TEXT TO READ »
■ ■ ■ ■ ■ ■ ■
Values and integrity were often under pressure. Although the dark days of Vietnam body counts and My Lai were past, small but insidious reflections of corrosive values would surface. Seeking to reduce the visibility associated with having to file investigation reports on lost equipment, many company commanders avoided it by making up shortages through trading or “scrounging.” Similarly, there was pressure to meet reenlistment quotas. At the end of one reporting quarter, our battalion commander revoked an action my company commander had taken to prevent one exceptionally substandard trooper from reenlisting. As a result, the soldier was allowed to reenlist, the unit met its quota, and the Army would suffer that soldier for another tour. Because word of such actions spread quickly, speeches on leadership and values from such commanders often fell on deaf ears.

Appearances were deceiving. I was first impressed, then often disappointed, by some of the flashiest or most macho leaders in the division. And I found that even combat badges were unreliable predictors of knowledge or leadership. Similarly, sloppy appearances and nonmilitary demeanor were not necessarily indicators of flagging professionalism.

Such was the lesson when I first joined Charlie Company and met our company supply sergeant, Sergeant First Class Davis, or Old Dave. A tall combat veteran, Davis had reportedly once been a hard platoon sergeant but had badly injured his leg in a training jump and now limped painfully along, unable even to wear combat boots. As a result he was relegated to the supply room and had developed a significant, overhanging belly. In his rumpled uniform, low quarter shoes, and constant sheen of sweat, he was the antithesis of a poster-paratrooper. But he was an important part of my practical education, and I had much to learn.
■ ■ ■ ■ ■ ■ ■
DATA »
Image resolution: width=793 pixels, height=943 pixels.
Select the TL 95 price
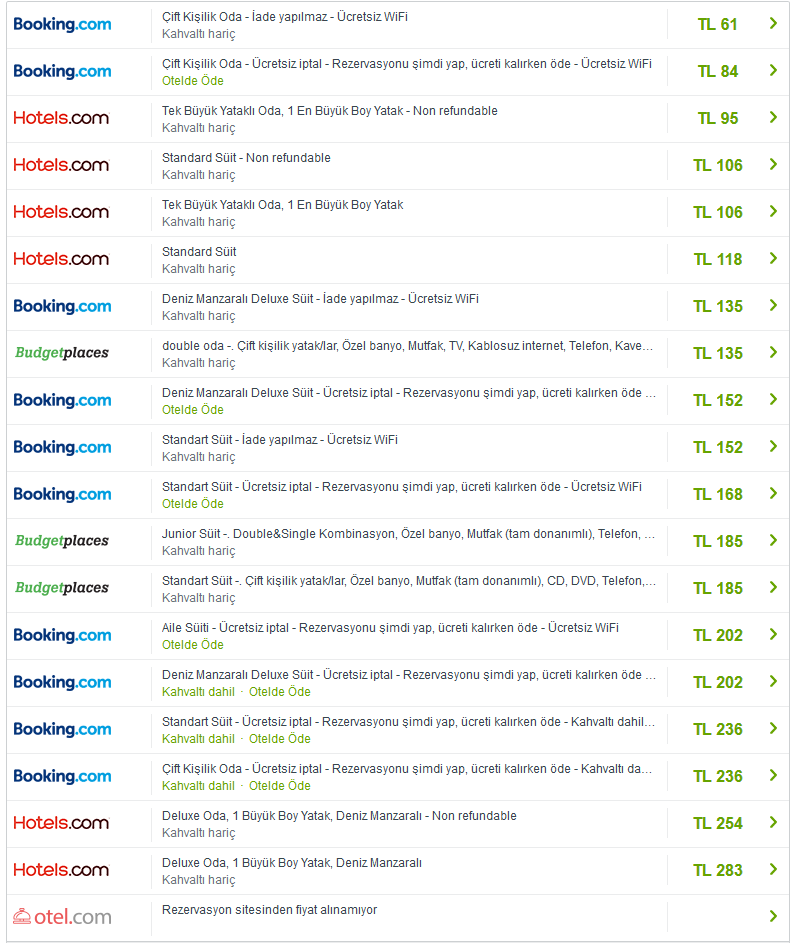(x=717, y=118)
■ ■ ■ ■ ■ ■ ■
Continue the army leadership memoir from its final sentence. Nothing in the lines is relevant here.

A few months after I joined the battalion, Sergeant First Class Davis called me down to his stuffy supply room in the basement of our barracks. “Lieutenant Mac, I'm gonna teach you something here,” he said when I walked in. He thumbed through my platoon's equipment hand receipt, breathing heavily as he spoke. “Here's the hand receipt you filled out. See these columns here? Well, I could go here, here, and here,” he said, his finger bouncing over the page, “and because you signed in the wrong place, you would be responsible for whatever numbers I wrote in.” It wasn't a huge mistake, but I had been careless with the form and left myself vulnerable and potentially liable. “Now I could have done that, but I didn't. I was waiting to see if you were a good guy or not. And I have determined you are. I brought you down here to make sure you'll be more careful in the future. Remember, Lieutenant Mac, not everyone in the Army would do that for you.”

Years later, when relying on intelligence whizzes or speaking with bearded tribal leaders, I'd remember Old Dave, and that leaders don't always look like they stepped off the plain at West Point.

*   *   *

P
ride in craft was an elusive trait in the post-Vietnam Army, but the sergeants and officers known as jumpmasters had it. Because of the inherent complexity and danger associated with military parachute (“airborne”) operations, jumpmasters, who led parachute jumps in the 82nd, needed absolute expertise in their craft. They had to lead planeloads of frightened paratroopers to perform the essential, unnatural act of leaping from an airplane. As a result, jumpmaster standards were exacting and the 82nd's jumpmaster school had a famously high failure rate. Many seasoned paratroop leaders passed only on their second or third attempts. During the jump process, jumpmasters not only ensured safety but also instilled critical confidence in the paratroopers about to jump. They began to do so from the beginning, with their meticulous equipment inspection of each paratrooper before he boarded the aircraft: Their hands and eyes followed a rapid yet precise sequence of parachute and equipment checks.

In the air, jumpmasters carefully controlled the final minutes before jumps. As we neared drop time, the two jumpmasters stood in the aft of the aircraft and simultaneously gave hand signals and shouted warnings:
Twenty minutes!
The planeload of soldiers, called a chalk since the World War II practice of using chalk markings to connect planeloads of paratroopers with their correct planes, stirred. Helmets went on and even veteran jumpers subtly checked weapons containers and other equipment. After giving the ten-minute warning, jumpmasters remained standing near the rear of the aircraft, one adjacent to each of the two paratroop doors they would control during the jump.

Exchanging a glance to ensure they were in unison, the jumpmasters next shouted,
Get ready!
Hearts pumped. To raise the men to their feet, jumpmasters pointed first to the paratroopers nearest the outside of the aircraft, then to those in the center, or inboard. Raising their extended arms, they commanded:
Outboard personnel, stand up!
Inboard personnel, stand up!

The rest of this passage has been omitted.